Social Media Web Scraping Tool for Autohome
When I first started working in this digital marketing department, I recognized that my colleagues and agents were spending an excessive amount of time obtaining social media data. At times, they even had to make substantial payments to platforms for data purchase, even though we only required a portion of the openly available data. I summarized a few key issues:
- Manual copy-pasting of social media data was too slow and prone to errors.
- Individuals used their methods of data analysis, resulting in inconsistent and non-standardized data over time.
- The high cost of data acquisition was affecting our ability to plan marketing strategies. Believing that technology could alleviate these issues, I planned to use Python web scraping to gather and analyze data.
The methodology of the project was divided into two main stages, Data Collection and Data Processing, each with its unique complexity and process.
The Data collection process leveraged Python’s scraping capabilities to extract the relevant data from the Autohome web forum. A script was developed using Python’s requests and json modules along with functionalities from the csv and urllib libraries.
- Configured HTTP headers and parameters for the request to adhere to the structural requirements of the target webpage.
- Sent HTTP GET requests to the target URLs, incorporating the above parameters to retrieve the required data.
- Parsed the JSON response from each successful GET request to extract the desired data points.
Using this methodology, we were able to collect a variety of data including user id, thread titles, publishing dates, thread types, reply counts, and direct URLs to threads.
After successful data collection, the next step was data processing and analysis.

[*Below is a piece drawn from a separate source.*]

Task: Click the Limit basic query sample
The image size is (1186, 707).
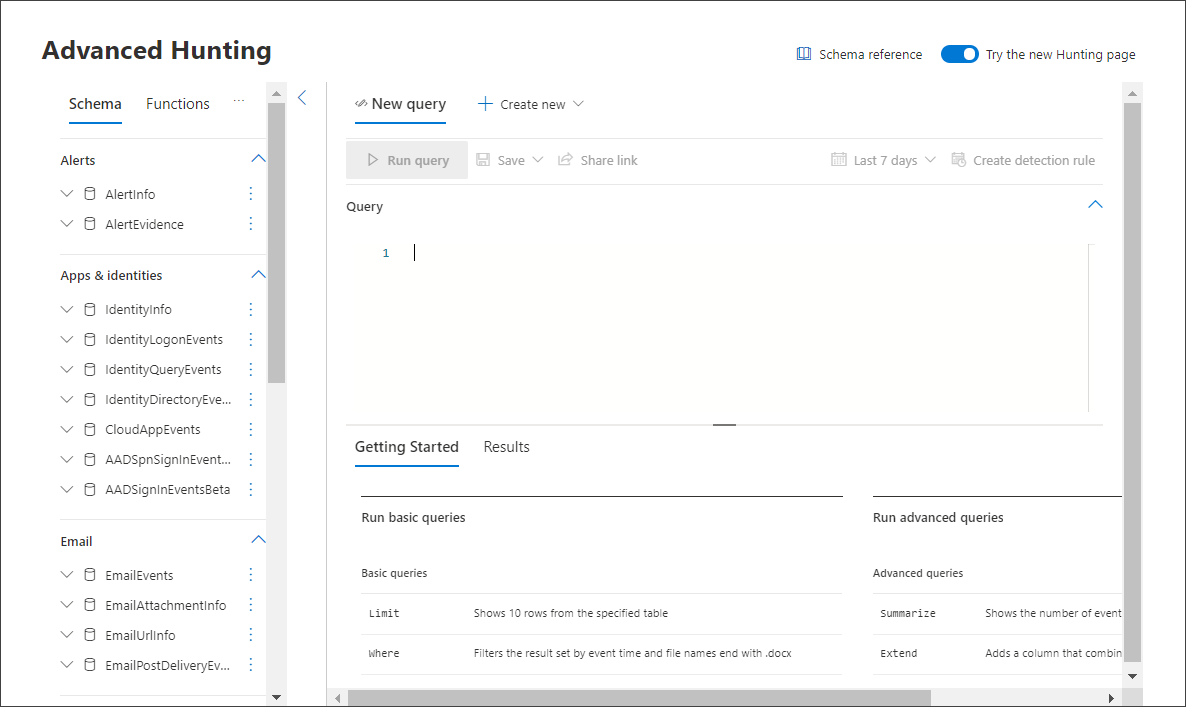Action: point(384,613)
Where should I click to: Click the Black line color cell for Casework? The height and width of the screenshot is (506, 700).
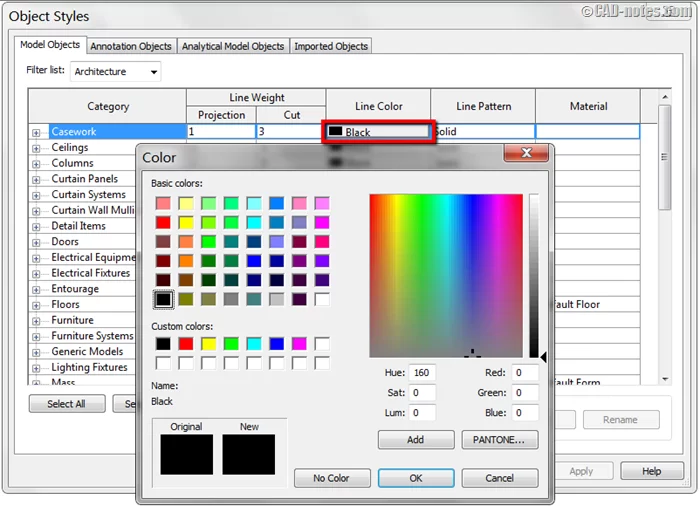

This was accomplished using Python’s pandas library due to its ease of use and powerful data manipulation capabilities.
- Loaded the scraped data into a pandas dataframe for ease of manipulation.
- Conducted data cleaning tasks, which included converting date columns to a datetime object and replacing numeric identifiers with their respective labels.
- Created subsets of data based on target months using pandas’ boolean indexing feature.
- Applied the
groupbyfunctionality in pandas to aggregate data on a monthly basis, calculating metrics such as post count, reply count, and premium post count for each month for each vehicle model.
The final result was a monthly summary of the activity and engagement trends on Autohome’s web forum for each target vehicle model. This granted us comprehensive insights into forum users’ behavior and the popularity of various vehicle models over time. The data was finally exported into a CSV file for further use or analysis. This methodology, combining web scraping and data analysis, provided a reliable approach for gathering and interpreting online forum data. This is beneficial in various fields, including market research, customer sentiment analysis, brand monitoring, and more.
The result of this project was a successful extraction, processing, and analysis of valuable data from Autohome’s web forum. The data gathered provided critical insights relating to user engagement, popularity of different car models, and overall forum activity over several months.
The culmination of the project work actively translates to a visually comprehensive report that brings data to life, making it more consumable and interpretable.
Pictured above, the report exhibits various data diagrams illustrating the robustness and versatility of the information extracted. The depicted graphs and charts allow for an easy understanding of trends, patterns, and standout features. These graphical representations thus offer an efficient way to grasp the complexities of user behavior and car model popularity on Autohome’s web forum.
Summary of Key Findings:
- Engagement Analysis: The total post count and reply count proved beneficial to gauge the level of engagement on the web forum for specific car models. High-post count and reply count signified increased interest and discussions around a particular car model.
- Popularity Index: Premium or ‘featured’ post count, a distinctive feature in the forum, acted as an indicator to measure a model’s popularity. An increase in the number of such posts over time suggested a growing popularity and approval of that model among forum users.
- Trend Analysis: Comparing these metrics on a month-on-month basis brought forth the emerging popularity trends of various car models. This could highlight surges in popularity, possibly due to new releases, model upgrades, or successful marketing campaigns.
- Detailed Insights: Finally, the linking of individual forum threads helped in conducting a more in-depth analysis when required. For topics of heightened interest, the actual thread could be visited for qualitative analysis or sentiment analysis which could provide answers beyond the quantitative metrics.
The data obtained through the Autohome web scraping project was invaluable in generating actionable insights. This approach to data collection and analysis proved effective and could aid in a wide variety of fields beyond automotive research, including business intelligence, brand monitoring, and market research. Similar tactics were used in subsequent projects, such as the TikTok scraping project, with analogous efficiency and success.